Businesses looking for a secure virtual environment will only consider the private cloud in the near future, according to analyst IDC.
This is because the private cloud, rather than a public or hybrid cloud, bears the closest resemblance to the virtualised infrastruture that IT departments have implemented and where they are able to maintain control.
“The decision in the next year or two will only be about the private cloud,” Eric Domage, programme manager for EMEA software and service group at IDC, told the analyst’s Virtualisation and Cloud Security Conference in London.
“The bigger the company, the more they will consider the private cloud. The enterprise cloud is locked down and totally managed. It is the closest replication of virtualisation.”
The lack of privacy in the public, cloud is a significant issue, Domage said, pointing out that most hacking incidents happen in the consumer cloud.
Domage could not say definitively if businesses should leverage virtualisation security for cloud computing, but he said: “We should give it a try.”
He described virtualisation as “safe” and “compliant” and said that virtualisation security “should” ensure the adoption of cloud computing.

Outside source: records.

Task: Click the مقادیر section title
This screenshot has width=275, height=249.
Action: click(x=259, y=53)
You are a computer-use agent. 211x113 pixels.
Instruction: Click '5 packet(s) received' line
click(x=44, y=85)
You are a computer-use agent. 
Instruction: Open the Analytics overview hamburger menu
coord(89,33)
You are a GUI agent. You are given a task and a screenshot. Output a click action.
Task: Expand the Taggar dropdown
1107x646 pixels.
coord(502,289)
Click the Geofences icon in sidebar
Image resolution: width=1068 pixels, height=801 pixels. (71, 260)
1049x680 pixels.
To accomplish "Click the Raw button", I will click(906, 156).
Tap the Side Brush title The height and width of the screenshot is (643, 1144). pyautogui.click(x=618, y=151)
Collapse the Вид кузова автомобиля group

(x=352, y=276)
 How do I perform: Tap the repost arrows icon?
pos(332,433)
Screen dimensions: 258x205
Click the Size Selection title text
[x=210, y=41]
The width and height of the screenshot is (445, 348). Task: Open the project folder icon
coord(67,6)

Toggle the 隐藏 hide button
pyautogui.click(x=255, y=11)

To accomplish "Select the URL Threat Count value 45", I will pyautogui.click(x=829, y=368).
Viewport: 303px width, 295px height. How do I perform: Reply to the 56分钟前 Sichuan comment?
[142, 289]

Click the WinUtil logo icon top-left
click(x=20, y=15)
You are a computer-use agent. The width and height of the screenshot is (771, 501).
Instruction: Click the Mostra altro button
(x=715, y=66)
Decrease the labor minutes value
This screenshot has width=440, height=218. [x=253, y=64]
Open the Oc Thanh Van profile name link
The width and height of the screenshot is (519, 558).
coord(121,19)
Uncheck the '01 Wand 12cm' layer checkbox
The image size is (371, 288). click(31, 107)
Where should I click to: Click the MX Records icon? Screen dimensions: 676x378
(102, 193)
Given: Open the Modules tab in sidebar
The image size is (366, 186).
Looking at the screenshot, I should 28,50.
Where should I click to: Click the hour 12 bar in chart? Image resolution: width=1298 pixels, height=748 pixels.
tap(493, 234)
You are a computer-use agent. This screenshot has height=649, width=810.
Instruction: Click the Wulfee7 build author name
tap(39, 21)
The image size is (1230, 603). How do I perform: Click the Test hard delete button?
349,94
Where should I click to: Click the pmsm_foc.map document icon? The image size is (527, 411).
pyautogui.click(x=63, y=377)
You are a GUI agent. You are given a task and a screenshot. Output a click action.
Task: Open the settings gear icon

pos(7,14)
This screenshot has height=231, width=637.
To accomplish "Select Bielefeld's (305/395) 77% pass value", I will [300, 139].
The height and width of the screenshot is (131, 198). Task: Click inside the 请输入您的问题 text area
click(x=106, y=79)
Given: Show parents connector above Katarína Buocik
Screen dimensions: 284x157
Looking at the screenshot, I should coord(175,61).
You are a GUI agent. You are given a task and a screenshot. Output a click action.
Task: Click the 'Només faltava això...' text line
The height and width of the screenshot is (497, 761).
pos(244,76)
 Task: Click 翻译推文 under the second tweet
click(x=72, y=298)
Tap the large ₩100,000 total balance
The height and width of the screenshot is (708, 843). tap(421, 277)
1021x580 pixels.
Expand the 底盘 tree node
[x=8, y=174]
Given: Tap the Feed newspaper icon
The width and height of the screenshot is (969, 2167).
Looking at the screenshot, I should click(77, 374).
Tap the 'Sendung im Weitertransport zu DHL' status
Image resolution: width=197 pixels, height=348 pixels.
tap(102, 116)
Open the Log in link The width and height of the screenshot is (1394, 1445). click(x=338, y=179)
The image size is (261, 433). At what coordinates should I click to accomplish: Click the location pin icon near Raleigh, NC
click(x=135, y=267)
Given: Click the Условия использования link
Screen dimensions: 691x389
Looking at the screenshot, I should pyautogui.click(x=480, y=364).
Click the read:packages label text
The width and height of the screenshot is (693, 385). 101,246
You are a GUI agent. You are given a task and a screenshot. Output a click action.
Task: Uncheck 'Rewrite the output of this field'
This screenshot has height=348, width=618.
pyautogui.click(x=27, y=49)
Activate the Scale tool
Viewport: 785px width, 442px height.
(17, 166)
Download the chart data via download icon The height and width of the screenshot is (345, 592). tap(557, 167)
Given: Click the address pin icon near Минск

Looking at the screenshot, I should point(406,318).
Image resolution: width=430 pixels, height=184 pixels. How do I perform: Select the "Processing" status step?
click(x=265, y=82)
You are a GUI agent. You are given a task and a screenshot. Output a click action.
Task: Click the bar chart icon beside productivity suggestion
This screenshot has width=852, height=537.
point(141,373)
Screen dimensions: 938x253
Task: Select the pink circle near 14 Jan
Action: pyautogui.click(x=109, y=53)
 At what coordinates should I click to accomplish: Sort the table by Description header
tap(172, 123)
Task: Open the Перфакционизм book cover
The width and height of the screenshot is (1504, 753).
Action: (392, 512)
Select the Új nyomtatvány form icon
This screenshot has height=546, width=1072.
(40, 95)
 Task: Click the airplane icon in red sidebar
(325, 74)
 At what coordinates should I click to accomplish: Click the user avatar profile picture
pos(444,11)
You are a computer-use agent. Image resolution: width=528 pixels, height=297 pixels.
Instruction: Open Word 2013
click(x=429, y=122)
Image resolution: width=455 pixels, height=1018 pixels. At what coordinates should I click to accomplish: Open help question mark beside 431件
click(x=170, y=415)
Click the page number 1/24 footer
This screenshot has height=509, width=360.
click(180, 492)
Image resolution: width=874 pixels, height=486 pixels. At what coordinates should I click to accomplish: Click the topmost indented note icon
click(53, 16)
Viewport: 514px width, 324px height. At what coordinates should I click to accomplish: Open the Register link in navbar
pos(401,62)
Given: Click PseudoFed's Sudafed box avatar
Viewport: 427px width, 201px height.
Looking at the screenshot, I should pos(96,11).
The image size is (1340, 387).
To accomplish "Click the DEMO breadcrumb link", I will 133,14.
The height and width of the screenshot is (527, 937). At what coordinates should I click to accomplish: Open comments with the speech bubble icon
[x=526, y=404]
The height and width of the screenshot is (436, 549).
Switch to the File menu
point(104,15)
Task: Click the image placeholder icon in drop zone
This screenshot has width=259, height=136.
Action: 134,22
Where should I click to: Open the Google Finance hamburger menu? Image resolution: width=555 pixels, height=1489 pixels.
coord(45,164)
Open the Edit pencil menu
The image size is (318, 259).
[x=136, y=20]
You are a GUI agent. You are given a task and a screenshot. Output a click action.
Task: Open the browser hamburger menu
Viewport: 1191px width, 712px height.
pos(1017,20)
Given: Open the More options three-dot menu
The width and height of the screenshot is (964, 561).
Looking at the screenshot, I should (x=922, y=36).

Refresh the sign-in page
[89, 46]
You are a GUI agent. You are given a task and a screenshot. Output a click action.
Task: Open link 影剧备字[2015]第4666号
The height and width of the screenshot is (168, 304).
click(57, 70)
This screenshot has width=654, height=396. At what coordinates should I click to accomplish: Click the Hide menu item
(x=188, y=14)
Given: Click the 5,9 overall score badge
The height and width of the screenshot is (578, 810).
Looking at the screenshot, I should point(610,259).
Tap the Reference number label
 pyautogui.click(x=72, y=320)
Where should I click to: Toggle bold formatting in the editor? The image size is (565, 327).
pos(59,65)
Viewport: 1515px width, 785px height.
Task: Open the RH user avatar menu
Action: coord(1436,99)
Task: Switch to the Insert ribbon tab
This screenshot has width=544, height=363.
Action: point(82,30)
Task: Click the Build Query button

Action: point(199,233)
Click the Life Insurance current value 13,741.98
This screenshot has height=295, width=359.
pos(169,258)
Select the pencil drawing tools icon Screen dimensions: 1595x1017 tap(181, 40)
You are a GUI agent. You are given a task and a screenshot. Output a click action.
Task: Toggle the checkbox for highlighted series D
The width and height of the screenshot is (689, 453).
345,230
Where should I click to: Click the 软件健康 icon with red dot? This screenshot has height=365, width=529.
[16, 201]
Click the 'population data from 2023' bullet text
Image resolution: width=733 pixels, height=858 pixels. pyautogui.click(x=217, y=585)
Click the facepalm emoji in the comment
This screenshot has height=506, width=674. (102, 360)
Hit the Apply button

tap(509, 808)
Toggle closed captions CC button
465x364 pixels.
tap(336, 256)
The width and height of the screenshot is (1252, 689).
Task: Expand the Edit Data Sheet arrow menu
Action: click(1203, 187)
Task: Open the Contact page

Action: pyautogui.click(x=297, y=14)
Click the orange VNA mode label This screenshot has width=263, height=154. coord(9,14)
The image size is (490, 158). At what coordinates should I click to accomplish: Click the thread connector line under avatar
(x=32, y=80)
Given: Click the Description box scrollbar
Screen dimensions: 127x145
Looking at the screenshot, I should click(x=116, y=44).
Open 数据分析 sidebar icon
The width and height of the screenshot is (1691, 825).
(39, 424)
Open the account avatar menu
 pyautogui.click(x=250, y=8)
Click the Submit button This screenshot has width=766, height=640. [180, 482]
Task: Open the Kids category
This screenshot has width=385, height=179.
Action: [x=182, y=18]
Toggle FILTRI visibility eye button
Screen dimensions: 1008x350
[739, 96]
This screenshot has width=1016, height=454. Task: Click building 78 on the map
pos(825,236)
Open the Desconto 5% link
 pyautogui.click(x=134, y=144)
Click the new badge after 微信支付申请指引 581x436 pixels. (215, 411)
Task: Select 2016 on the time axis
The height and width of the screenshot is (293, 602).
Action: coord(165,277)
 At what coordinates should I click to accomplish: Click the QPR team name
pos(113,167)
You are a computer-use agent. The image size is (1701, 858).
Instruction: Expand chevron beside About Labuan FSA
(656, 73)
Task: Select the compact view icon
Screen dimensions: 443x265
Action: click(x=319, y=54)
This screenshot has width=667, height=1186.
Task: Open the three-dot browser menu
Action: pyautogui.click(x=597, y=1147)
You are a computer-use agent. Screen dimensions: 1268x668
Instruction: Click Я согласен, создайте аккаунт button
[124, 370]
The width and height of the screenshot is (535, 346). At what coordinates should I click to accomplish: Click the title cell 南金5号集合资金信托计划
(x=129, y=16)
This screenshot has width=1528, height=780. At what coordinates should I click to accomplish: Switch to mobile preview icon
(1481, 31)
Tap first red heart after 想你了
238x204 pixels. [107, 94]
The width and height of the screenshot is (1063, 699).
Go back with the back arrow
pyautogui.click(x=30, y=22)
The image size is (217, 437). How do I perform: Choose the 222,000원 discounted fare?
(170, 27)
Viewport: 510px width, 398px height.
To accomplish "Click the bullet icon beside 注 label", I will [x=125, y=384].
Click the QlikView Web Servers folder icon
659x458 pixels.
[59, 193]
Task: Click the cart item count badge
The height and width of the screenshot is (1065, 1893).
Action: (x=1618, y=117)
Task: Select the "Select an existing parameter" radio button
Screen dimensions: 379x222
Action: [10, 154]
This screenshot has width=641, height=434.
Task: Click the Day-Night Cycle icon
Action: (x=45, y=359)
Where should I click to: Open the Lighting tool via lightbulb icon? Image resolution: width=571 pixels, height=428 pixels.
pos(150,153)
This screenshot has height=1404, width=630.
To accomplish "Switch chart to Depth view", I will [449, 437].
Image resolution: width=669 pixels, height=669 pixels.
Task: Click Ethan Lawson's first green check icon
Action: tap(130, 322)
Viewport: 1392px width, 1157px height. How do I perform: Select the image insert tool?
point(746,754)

However, IDC believes that there is a still a gap between the security many end-user organisations need and the vendors’ ability to provide cloud security.
“Today, there is no end-to-end encryption possible in the cloud,” Domage said.
He urged delegates at the conference to “please consider more private cloud than public cloud.”
According to Domage, businesses should try to apply the security principles they have used in virtualisation for their cloud operations. With cloud adoption often being driven by the business, rather than IT decision makers, and with cloud being used for small business processes or short-term projects or workloads, it is important for IT to assert basic management and security principles, he added.